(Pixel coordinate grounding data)

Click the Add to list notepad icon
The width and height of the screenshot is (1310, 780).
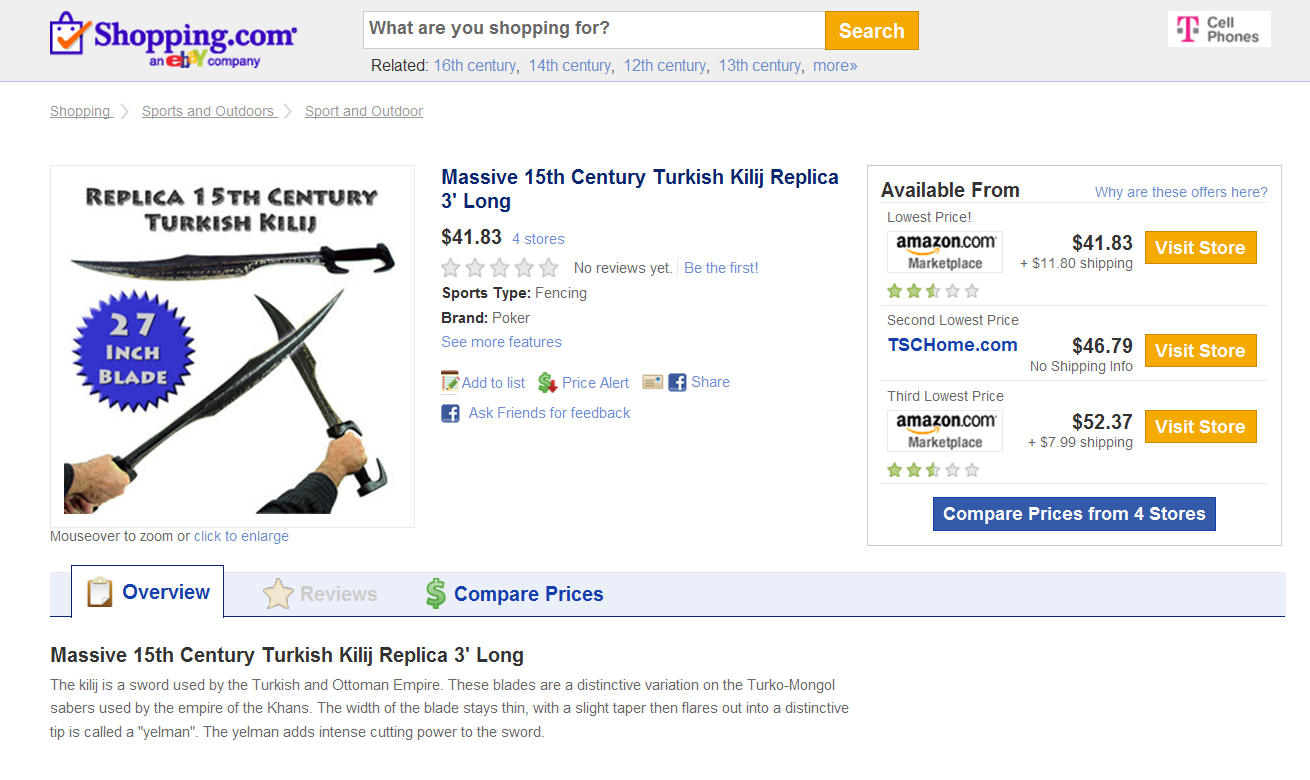pyautogui.click(x=450, y=382)
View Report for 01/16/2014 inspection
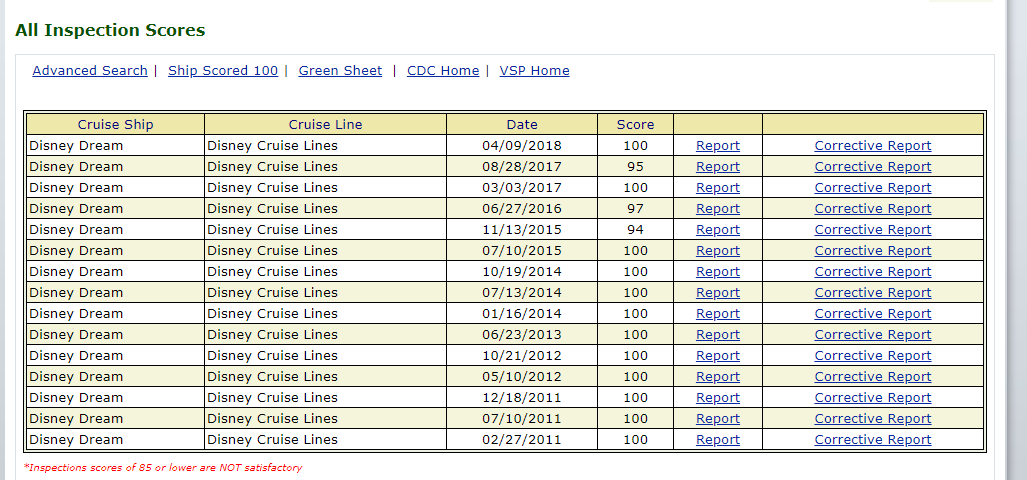The width and height of the screenshot is (1027, 480). pos(718,314)
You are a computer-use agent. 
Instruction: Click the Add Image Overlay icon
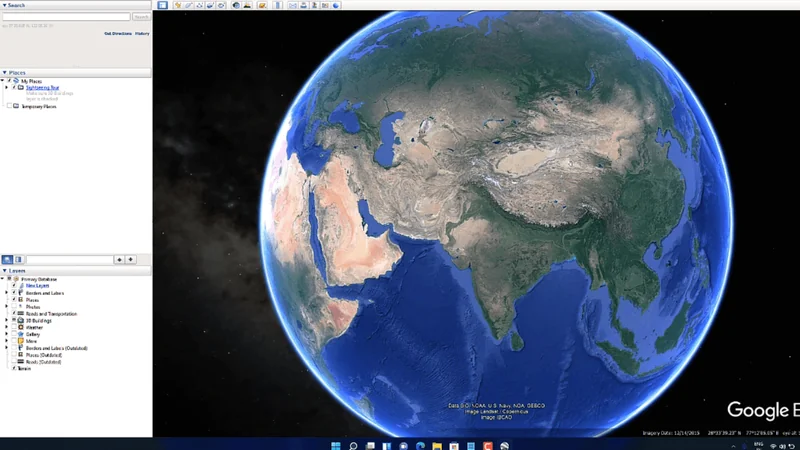[210, 5]
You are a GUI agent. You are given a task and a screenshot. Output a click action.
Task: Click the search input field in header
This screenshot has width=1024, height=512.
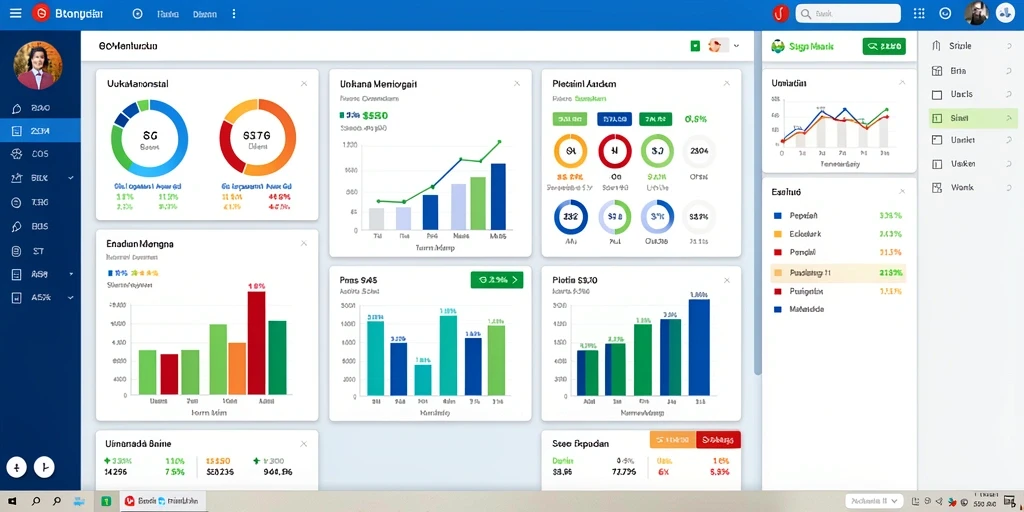pos(848,13)
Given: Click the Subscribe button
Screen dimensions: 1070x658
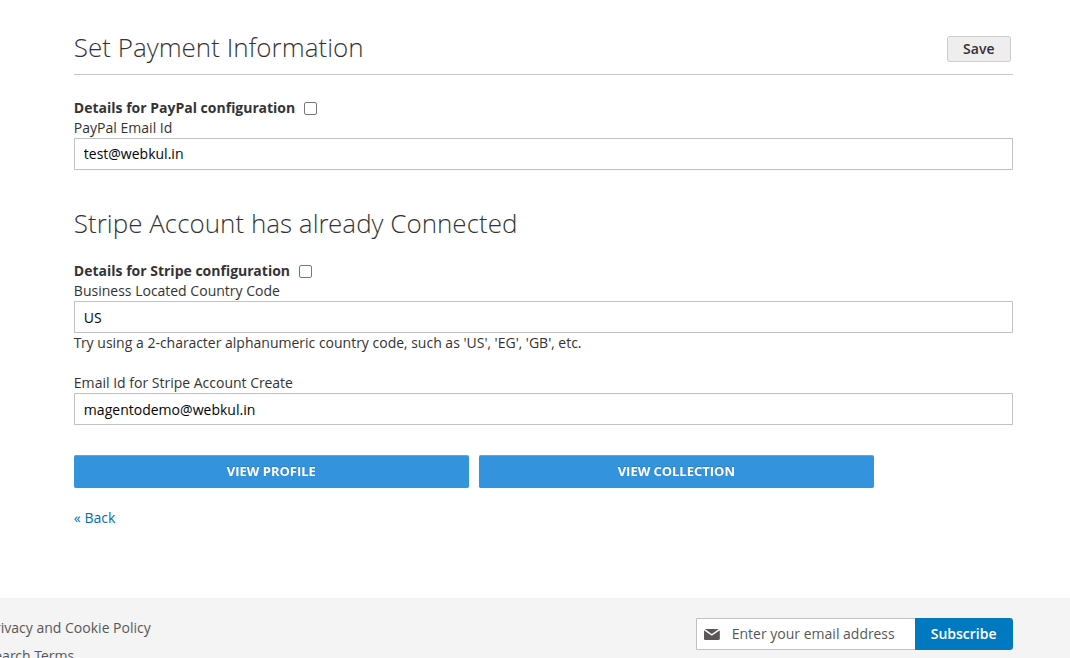Looking at the screenshot, I should [x=962, y=633].
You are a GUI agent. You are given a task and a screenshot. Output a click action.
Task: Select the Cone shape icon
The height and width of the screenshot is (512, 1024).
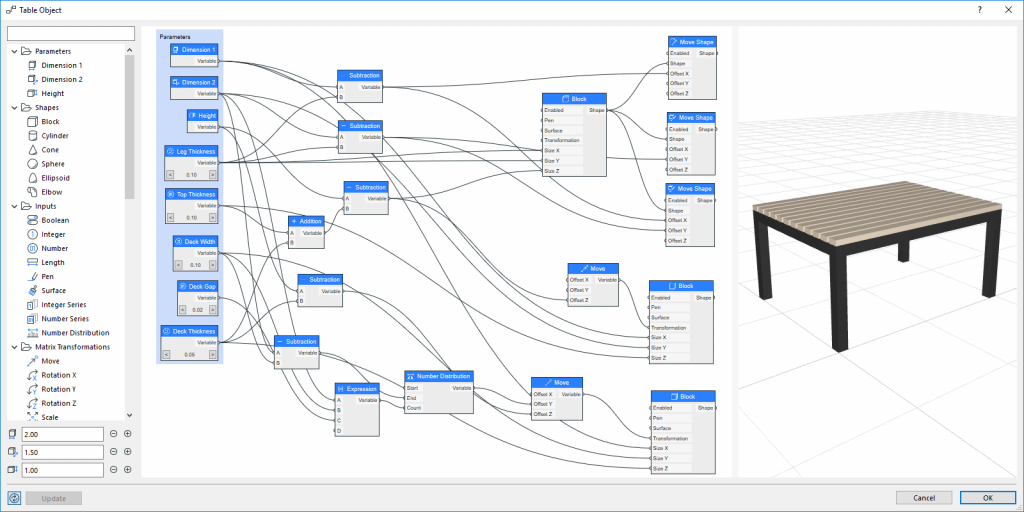click(32, 149)
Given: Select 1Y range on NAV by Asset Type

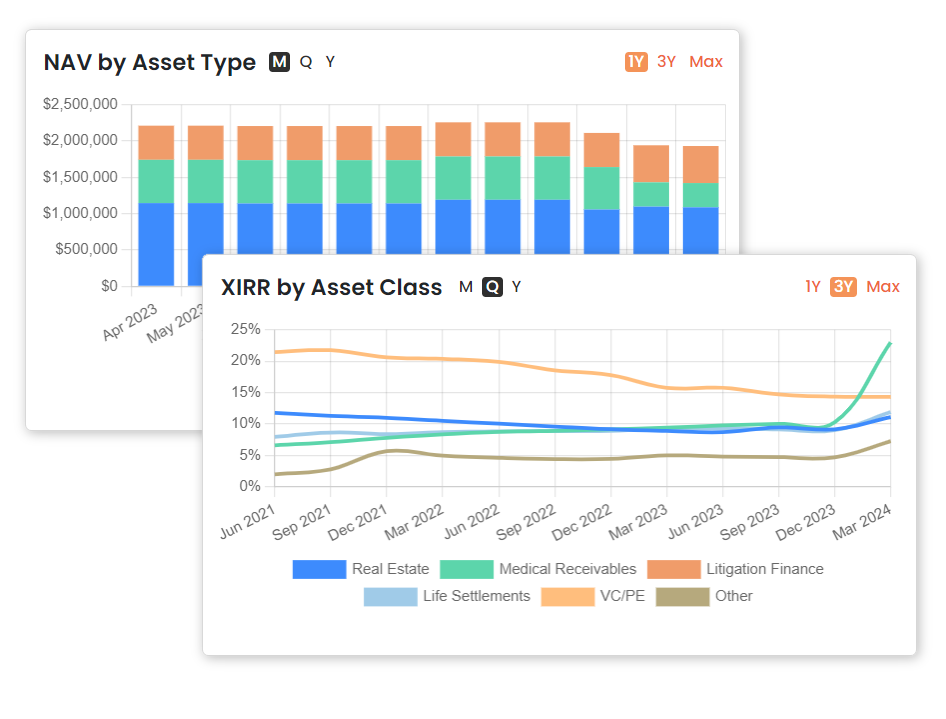Looking at the screenshot, I should pos(636,62).
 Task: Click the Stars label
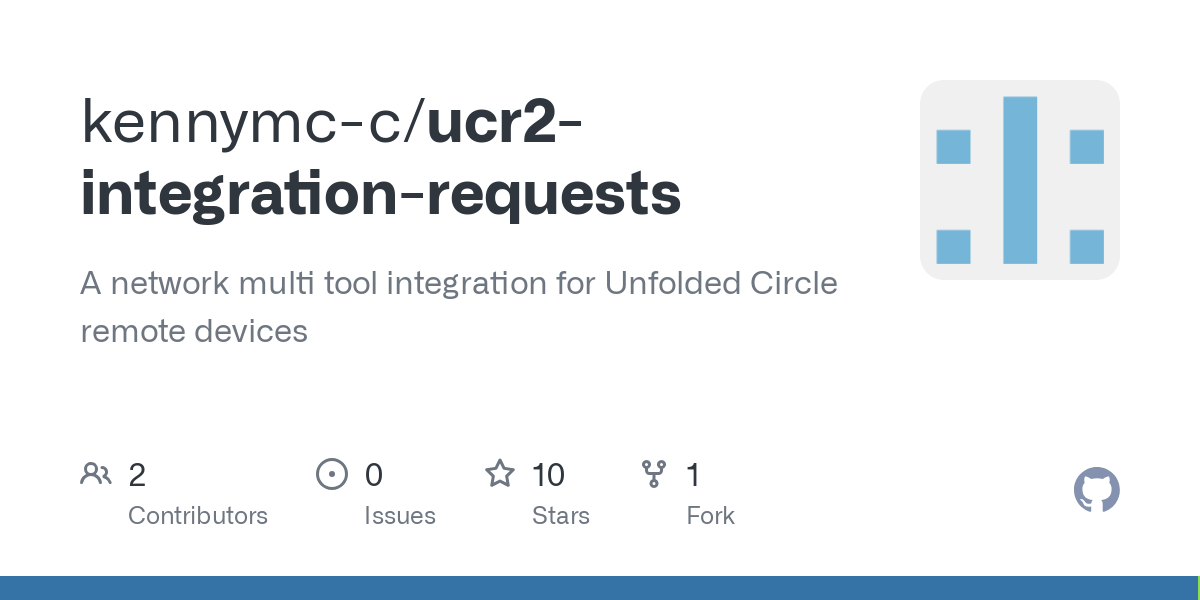coord(561,516)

> _Your objective_
Only the text of the entries belongs in the answer, copied exactly; the pictures stay out.

> _Finished task_
Click the Add to list notepad icon
The width and height of the screenshot is (1310, 780).
pyautogui.click(x=450, y=382)
View Report for 01/16/2014 inspection
The width and height of the screenshot is (1027, 480). pos(718,314)
You are a computer-use agent. 
Instruction: Click the Add Image Overlay icon
[210, 5]
You are a GUI agent. You are given a task and a screenshot. Output a click action.
Task: Click the search input field in header
This screenshot has width=1024, height=512.
pos(848,13)
Given: Click the Subscribe button
Screen dimensions: 1070x658
Looking at the screenshot, I should [x=962, y=633].
You are a GUI agent. You are given a task and a screenshot. Output a click action.
Task: Select the Cone shape icon
The height and width of the screenshot is (512, 1024).
click(32, 149)
Given: Select 1Y range on NAV by Asset Type

Looking at the screenshot, I should pos(636,62).
 Task: Click the Stars label
coord(561,516)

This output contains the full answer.